Dataset records:
* * * * * * *
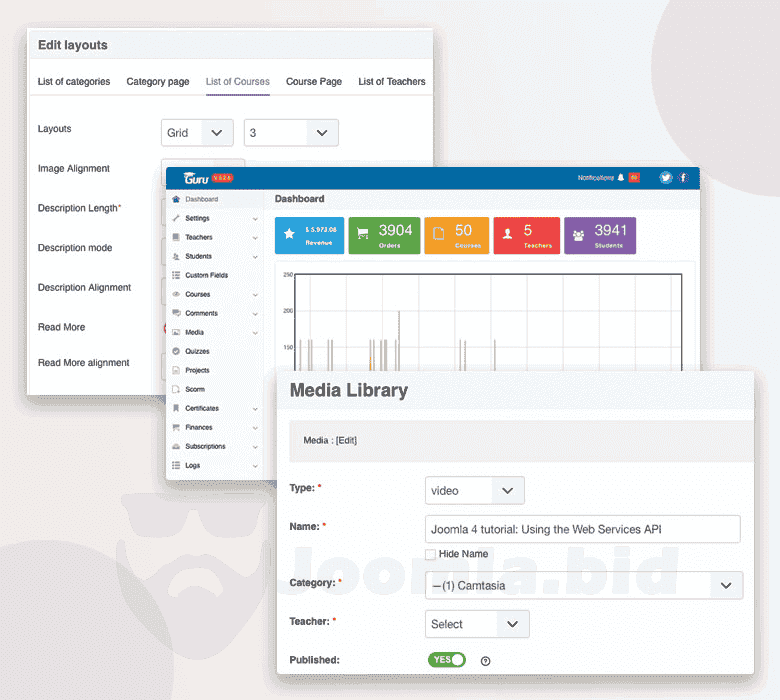
Task: Click the star icon on Revenue tile
Action: (289, 234)
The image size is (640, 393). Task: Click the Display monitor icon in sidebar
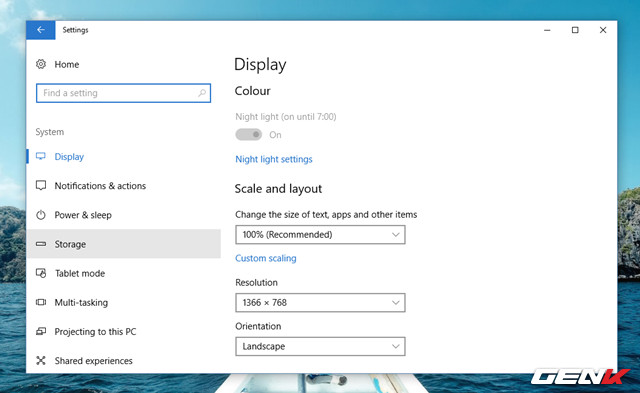click(x=41, y=156)
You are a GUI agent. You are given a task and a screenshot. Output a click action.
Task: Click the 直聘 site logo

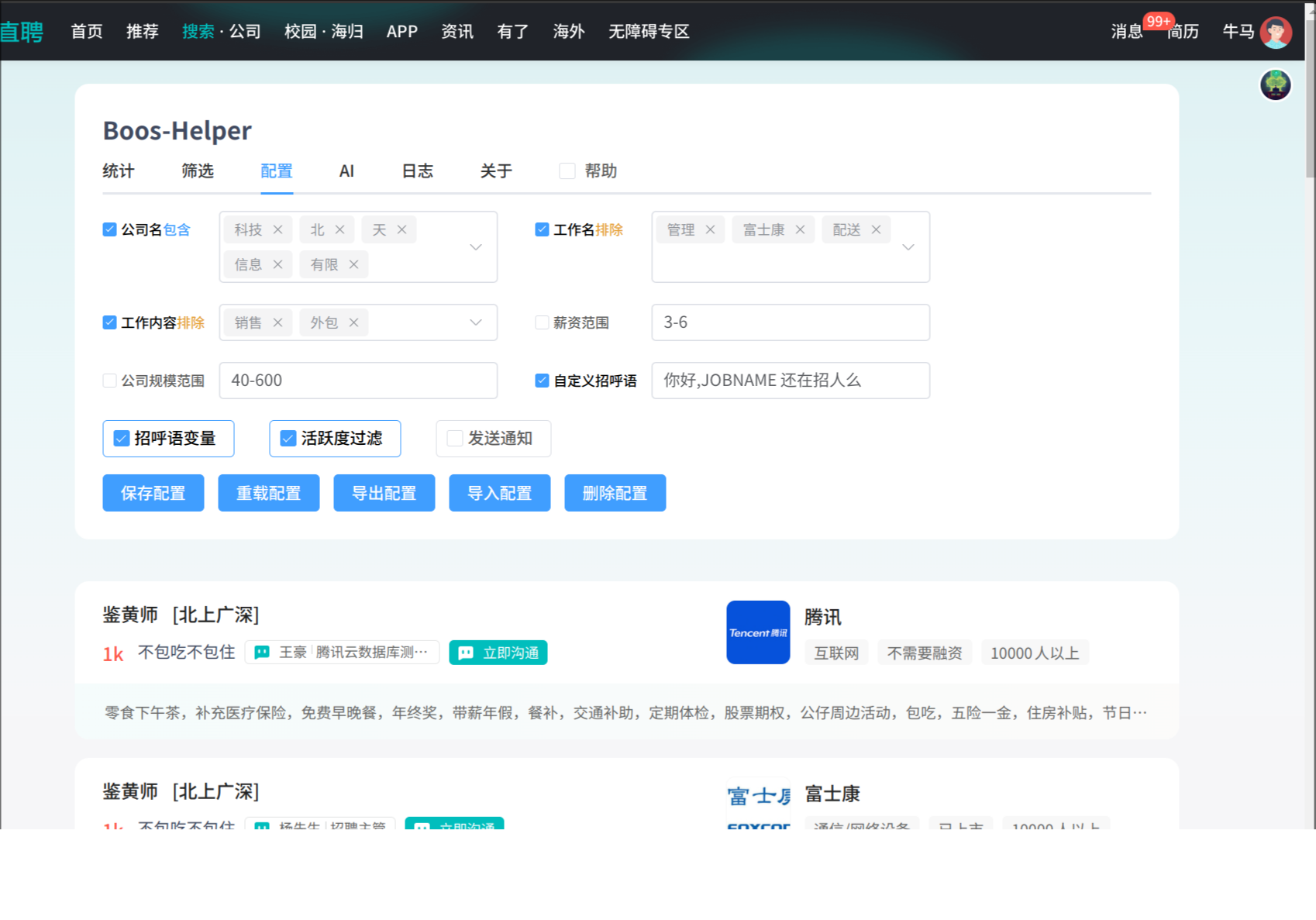point(22,32)
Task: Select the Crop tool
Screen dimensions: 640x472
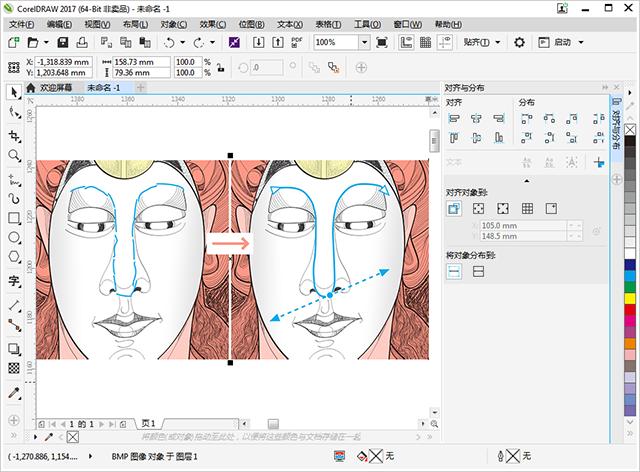Action: (14, 136)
* * * * * * *
What the task asks: Leave the pictures out and reproduce exactly the lines from the line with "You are a GUI" to the end of the material above.

Solution to this exercise:
You are a GUI agent. You are given a task and a screenshot. Output a click action.
Task: Click the 直聘 site logo

point(22,32)
Task: Select the Crop tool
Screen dimensions: 640x472
Action: (14, 136)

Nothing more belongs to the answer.